About this task - For the listing below, state how many lines include "category". The number alone is the answer.

Provided data -
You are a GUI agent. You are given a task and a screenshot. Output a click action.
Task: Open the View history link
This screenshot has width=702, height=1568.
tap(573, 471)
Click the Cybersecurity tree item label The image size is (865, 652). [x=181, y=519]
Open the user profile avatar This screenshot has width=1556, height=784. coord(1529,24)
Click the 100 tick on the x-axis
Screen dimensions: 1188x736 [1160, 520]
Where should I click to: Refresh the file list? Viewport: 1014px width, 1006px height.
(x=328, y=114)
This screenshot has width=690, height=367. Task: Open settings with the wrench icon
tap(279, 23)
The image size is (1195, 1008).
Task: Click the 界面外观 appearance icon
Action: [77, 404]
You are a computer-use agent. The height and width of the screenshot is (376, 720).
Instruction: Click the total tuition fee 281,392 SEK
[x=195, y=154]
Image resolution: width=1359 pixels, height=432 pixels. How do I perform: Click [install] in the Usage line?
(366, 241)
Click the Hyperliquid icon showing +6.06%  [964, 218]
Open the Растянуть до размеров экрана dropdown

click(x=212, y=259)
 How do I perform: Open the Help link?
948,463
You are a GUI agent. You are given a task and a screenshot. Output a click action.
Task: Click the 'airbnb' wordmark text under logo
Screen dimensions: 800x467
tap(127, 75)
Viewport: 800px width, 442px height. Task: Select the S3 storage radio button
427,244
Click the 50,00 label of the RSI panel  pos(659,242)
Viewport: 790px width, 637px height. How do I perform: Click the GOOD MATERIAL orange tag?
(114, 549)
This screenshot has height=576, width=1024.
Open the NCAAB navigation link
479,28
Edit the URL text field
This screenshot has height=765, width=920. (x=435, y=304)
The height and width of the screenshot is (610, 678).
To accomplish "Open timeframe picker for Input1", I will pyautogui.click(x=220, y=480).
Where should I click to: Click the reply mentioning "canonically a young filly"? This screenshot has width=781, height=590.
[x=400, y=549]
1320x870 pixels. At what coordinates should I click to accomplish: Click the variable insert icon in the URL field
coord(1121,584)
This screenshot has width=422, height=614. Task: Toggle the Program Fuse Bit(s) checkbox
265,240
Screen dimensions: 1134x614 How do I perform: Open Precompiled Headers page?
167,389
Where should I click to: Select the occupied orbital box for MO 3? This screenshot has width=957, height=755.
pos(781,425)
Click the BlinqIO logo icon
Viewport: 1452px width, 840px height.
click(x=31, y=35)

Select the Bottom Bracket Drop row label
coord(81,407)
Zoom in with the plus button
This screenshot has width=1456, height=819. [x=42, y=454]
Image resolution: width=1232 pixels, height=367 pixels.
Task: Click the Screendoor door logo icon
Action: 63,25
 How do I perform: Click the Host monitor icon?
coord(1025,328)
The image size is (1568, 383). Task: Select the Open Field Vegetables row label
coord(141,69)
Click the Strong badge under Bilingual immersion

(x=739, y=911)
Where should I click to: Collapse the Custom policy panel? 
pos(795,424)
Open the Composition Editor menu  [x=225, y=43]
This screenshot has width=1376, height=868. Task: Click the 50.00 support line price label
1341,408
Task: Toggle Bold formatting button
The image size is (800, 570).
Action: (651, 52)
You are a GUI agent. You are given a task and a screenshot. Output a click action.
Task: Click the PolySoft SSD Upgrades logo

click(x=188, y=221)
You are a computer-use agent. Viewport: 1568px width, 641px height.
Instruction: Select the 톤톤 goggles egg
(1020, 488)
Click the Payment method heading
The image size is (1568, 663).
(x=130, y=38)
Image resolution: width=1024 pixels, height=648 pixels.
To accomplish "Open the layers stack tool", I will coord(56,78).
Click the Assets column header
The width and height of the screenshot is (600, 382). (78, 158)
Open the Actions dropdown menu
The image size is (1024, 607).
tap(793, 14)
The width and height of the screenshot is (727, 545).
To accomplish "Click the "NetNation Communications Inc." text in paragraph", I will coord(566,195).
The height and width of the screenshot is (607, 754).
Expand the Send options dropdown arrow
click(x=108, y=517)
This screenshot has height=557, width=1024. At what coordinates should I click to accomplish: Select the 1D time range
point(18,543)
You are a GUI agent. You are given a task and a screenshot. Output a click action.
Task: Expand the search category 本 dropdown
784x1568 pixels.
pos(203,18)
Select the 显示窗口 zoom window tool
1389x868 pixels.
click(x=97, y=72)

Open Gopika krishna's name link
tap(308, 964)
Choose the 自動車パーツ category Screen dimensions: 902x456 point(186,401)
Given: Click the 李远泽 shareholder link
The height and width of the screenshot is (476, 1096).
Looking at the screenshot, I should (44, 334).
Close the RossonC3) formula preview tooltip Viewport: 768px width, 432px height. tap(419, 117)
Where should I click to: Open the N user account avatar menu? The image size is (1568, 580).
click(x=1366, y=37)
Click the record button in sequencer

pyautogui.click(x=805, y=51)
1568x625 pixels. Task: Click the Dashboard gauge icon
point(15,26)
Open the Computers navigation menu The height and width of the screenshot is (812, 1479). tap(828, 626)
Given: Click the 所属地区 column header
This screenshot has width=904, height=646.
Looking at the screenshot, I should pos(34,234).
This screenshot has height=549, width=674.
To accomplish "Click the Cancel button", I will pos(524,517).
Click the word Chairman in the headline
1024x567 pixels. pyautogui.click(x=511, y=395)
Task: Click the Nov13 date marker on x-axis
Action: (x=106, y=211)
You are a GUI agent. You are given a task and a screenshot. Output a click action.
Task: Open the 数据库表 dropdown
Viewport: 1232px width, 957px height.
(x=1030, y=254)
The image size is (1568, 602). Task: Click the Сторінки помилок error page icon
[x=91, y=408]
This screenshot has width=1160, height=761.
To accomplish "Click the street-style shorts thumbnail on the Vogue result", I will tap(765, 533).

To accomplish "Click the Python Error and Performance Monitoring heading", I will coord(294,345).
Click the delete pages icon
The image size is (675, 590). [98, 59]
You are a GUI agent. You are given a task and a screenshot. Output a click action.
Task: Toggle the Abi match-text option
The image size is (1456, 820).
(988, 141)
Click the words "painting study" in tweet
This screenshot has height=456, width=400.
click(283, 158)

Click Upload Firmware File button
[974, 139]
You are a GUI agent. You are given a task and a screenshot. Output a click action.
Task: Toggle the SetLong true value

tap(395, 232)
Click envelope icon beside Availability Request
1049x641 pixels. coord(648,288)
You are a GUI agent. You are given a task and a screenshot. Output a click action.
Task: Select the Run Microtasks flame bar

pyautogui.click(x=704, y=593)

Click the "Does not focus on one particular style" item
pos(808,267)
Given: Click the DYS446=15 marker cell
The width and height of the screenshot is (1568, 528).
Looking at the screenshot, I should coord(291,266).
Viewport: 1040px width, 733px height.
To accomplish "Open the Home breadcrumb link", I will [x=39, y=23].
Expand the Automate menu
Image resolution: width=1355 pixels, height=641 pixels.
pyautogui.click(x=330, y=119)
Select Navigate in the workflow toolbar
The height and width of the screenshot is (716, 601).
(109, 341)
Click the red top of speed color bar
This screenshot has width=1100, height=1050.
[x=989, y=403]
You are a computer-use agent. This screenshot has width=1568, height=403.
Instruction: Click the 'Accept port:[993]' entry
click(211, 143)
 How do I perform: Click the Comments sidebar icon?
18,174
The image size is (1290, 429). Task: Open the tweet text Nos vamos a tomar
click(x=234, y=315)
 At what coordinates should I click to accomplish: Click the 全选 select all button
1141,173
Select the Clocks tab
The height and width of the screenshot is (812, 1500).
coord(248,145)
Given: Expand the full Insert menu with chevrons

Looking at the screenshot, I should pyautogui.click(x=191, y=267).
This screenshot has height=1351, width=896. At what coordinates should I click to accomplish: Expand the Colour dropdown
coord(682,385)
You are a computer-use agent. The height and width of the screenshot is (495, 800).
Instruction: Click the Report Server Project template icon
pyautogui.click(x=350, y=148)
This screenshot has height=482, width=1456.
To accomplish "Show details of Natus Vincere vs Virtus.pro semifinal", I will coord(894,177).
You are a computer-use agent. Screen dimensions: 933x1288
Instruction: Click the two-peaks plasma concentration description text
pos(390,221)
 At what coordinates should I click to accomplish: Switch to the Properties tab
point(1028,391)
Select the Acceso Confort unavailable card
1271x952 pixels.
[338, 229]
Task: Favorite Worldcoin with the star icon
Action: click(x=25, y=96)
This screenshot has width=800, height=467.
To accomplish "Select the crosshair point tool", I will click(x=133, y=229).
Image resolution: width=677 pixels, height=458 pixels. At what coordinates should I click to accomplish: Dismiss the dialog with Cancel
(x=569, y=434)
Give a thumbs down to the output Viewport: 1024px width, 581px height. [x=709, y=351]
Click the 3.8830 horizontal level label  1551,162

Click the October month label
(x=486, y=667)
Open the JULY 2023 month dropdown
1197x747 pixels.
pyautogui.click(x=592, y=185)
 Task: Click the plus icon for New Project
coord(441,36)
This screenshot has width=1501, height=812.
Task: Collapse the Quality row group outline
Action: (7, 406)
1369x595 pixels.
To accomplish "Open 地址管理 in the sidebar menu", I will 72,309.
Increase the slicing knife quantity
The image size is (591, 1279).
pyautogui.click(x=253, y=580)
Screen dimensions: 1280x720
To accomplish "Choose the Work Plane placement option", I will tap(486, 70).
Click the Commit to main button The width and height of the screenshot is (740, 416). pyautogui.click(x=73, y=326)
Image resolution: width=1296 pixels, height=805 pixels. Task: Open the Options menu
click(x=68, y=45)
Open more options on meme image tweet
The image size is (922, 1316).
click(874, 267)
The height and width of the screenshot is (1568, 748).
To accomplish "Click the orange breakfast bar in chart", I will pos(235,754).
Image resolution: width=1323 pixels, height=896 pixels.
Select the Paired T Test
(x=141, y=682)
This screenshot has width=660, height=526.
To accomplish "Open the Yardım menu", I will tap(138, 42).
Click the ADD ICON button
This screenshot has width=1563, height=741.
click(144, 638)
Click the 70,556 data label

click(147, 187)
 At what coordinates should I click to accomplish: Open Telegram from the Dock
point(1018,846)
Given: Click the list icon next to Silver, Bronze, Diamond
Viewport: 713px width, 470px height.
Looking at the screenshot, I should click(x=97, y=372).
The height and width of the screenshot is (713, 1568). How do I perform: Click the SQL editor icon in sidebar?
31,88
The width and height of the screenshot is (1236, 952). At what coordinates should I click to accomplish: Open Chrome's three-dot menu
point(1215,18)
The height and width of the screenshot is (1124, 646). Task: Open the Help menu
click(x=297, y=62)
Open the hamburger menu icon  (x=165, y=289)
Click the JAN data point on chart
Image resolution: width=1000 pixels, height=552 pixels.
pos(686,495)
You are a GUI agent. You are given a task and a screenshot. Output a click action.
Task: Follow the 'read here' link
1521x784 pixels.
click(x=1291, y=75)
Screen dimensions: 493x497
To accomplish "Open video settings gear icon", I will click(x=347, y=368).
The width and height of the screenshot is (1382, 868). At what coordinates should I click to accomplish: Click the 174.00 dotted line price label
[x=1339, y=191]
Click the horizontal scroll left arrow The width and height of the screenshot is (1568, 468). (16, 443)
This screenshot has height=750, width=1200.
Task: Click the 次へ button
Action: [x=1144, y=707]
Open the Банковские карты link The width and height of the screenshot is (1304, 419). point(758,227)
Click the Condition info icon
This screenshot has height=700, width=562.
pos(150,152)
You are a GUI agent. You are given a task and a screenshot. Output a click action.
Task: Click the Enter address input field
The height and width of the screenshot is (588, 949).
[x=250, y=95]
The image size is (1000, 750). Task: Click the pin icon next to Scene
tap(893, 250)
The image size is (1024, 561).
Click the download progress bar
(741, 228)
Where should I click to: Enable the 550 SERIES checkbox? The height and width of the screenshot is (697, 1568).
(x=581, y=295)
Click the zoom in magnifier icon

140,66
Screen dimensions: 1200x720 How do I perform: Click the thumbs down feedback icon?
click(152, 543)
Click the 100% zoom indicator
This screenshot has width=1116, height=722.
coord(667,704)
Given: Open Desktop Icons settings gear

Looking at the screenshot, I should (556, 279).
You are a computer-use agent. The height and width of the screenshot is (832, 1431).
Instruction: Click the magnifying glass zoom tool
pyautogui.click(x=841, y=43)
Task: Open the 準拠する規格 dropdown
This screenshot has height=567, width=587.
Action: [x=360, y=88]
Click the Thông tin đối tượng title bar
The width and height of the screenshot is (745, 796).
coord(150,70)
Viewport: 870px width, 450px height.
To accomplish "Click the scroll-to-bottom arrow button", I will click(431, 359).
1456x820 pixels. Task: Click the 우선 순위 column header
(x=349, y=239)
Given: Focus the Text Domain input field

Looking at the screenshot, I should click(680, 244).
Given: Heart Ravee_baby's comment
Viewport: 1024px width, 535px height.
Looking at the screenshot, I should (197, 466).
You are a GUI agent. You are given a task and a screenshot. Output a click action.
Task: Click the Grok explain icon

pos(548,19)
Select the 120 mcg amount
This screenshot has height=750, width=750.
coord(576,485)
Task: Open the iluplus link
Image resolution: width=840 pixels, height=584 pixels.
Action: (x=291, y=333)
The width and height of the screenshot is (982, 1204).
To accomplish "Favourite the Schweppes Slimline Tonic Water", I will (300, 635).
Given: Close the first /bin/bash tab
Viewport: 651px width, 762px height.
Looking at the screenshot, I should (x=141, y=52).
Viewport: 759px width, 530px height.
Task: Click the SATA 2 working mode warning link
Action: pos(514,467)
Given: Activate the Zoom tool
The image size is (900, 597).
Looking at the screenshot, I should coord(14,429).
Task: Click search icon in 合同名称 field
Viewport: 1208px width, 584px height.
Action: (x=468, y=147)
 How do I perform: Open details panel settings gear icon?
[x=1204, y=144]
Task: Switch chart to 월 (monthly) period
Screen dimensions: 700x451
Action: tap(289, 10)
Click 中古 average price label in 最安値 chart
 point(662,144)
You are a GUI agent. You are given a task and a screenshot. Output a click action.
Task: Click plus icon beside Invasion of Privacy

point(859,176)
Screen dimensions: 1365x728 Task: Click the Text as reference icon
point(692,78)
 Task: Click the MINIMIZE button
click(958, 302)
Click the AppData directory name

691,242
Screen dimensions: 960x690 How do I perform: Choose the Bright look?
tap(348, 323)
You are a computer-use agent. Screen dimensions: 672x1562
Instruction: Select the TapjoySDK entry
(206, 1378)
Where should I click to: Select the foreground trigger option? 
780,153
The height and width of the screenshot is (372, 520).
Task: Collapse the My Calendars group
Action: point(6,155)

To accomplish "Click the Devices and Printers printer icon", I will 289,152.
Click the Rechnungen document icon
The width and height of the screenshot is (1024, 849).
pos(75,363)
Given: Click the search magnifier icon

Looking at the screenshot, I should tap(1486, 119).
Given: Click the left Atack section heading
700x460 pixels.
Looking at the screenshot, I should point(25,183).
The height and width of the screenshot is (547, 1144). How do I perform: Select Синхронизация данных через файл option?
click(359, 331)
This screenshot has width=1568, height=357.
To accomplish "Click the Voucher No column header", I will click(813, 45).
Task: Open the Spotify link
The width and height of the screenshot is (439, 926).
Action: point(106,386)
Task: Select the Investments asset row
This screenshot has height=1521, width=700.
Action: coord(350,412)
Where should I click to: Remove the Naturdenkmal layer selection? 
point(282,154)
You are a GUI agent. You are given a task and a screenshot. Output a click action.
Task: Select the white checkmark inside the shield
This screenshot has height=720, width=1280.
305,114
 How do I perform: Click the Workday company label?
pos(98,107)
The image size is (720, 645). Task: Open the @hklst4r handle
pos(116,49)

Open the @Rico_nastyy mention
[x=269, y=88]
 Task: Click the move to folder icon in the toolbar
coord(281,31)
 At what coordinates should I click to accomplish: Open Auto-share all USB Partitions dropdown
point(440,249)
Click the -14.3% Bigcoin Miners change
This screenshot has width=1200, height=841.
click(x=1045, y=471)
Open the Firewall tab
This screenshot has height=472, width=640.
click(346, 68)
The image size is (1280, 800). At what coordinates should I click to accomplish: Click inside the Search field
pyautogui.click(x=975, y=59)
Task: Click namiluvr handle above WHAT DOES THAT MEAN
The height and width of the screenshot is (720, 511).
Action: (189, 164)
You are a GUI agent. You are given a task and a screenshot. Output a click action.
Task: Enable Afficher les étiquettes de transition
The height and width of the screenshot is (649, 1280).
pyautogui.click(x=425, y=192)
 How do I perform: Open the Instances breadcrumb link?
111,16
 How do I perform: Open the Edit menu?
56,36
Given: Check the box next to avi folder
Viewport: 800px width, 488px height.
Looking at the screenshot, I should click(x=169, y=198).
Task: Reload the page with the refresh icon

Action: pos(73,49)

The completed task - 2